Quote from: mb on February 02, 2021, 05:32:30 PM
@FullyBorked, Is the ELK instance running on OPNsense ?
No it's remote, running on Ubuntu server.
Anyone know how to troubleshoot what might be happening? Maybe enable some logging or something? Starting to get old fixing this server every day. :(
Setup a cron job to restart the elasticsearch service every morning at 3 am as (hopefully) a stop gap.
Hi FullyBorked,
How was it last night? Service restart worked or?
Quote from: sy on February 04, 2021, 04:45:44 PM
Hi FullyBorked,
How was it last night? Service restart worked or?
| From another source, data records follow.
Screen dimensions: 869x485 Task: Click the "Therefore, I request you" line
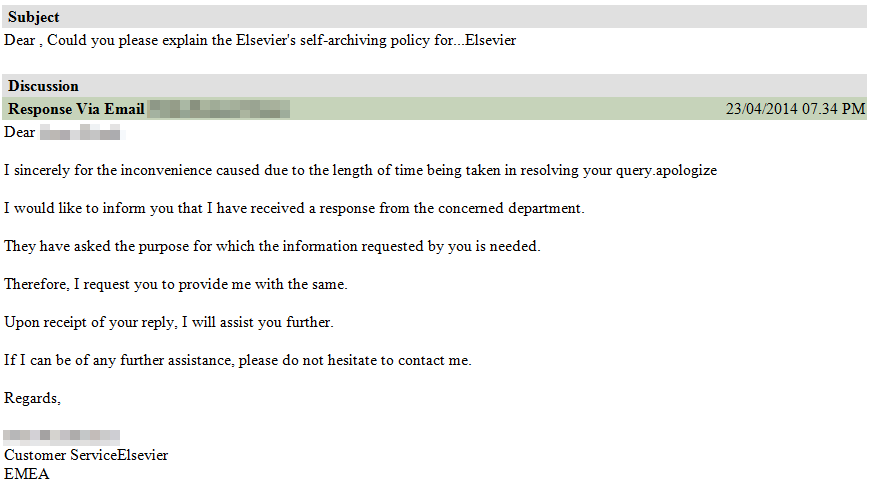[x=176, y=284]
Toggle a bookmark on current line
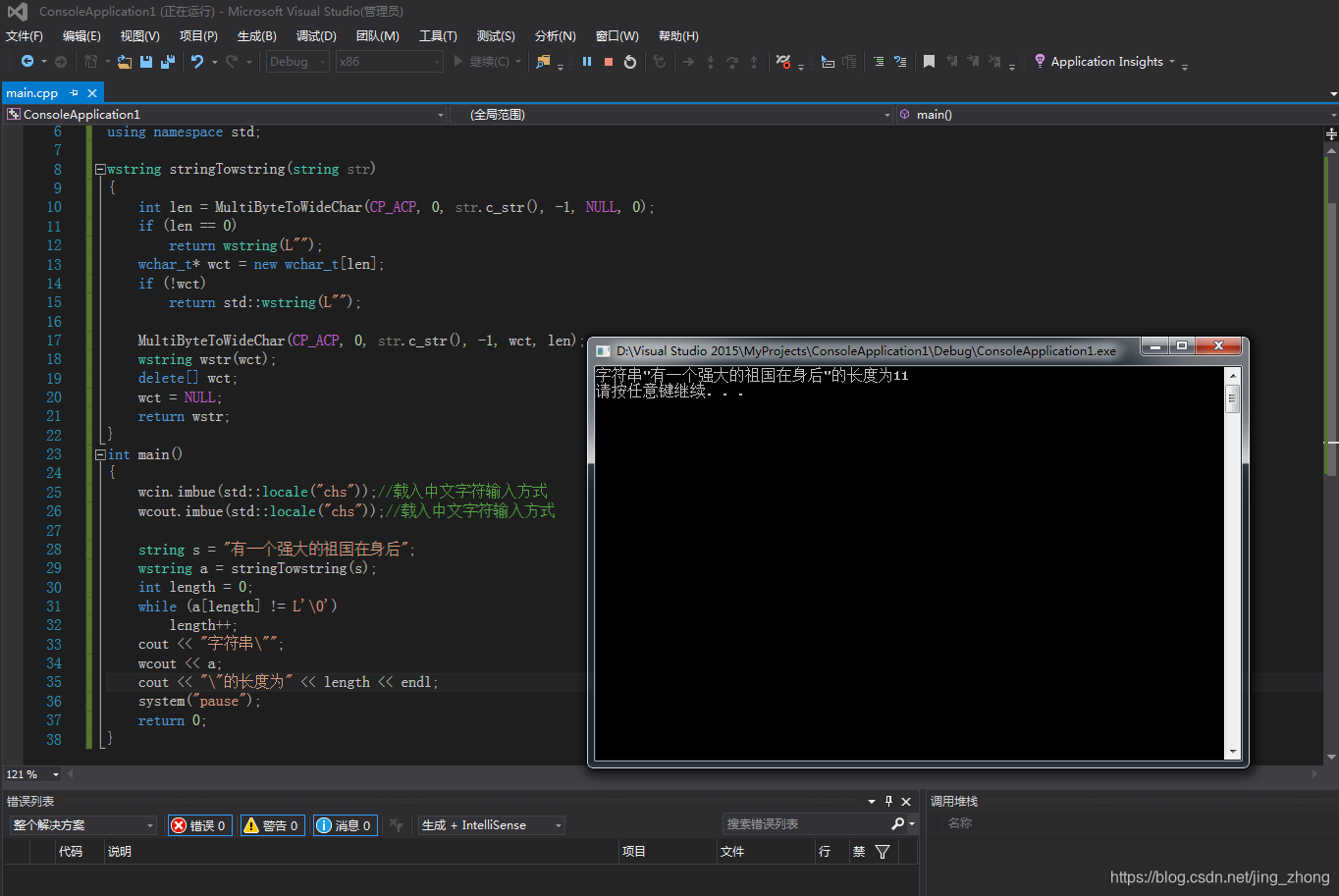1339x896 pixels. point(930,61)
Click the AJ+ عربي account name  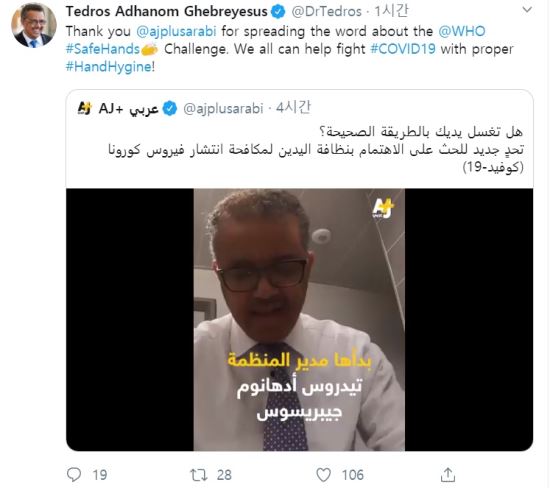tap(128, 108)
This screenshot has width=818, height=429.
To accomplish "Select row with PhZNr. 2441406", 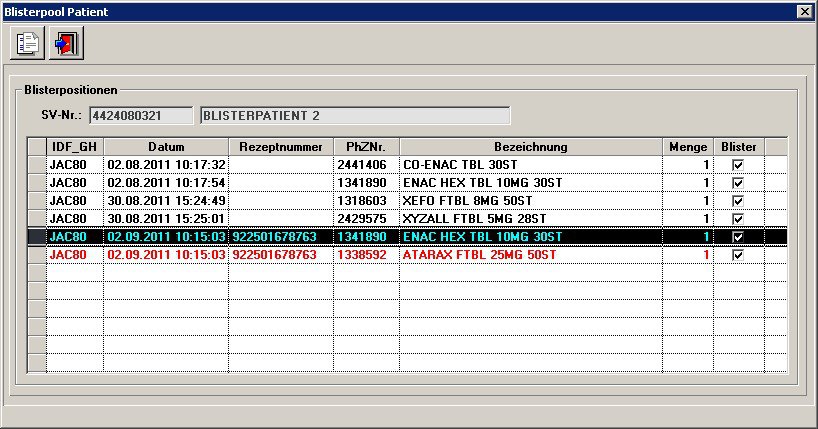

It does appear to have kept it from fully hanging up. Will monitor it a few more nights. Still like to know the root cause. Looked through logs on the elastic search server but saw nothing out of the ordinary.
Sent from my IN2025 using Tapatalk
Restarting the service appears to keep the service online. But in a weird state. I noticed this morning that it's like the service or the connection to it is flapping. Each refresh of the dashboard in opnsense gives different results. Sometimes it says service isn't running then next refresh it will be. Sometimes reports load and sometimes they throw errors. I don't know what happened after the 21.1 update but it's frustrating. Might have to rebuild it.
I ended up pulling this back to the firewall itself. Couldn't get it stable remotely. It's def something with the update as leaving the server online with no connection to the firewall didn't produce the hangs and cpu spike. Not sure what happened. Maybe I'll rebuild it on remote at a later date. Other than a lot of ram usage seems ok local.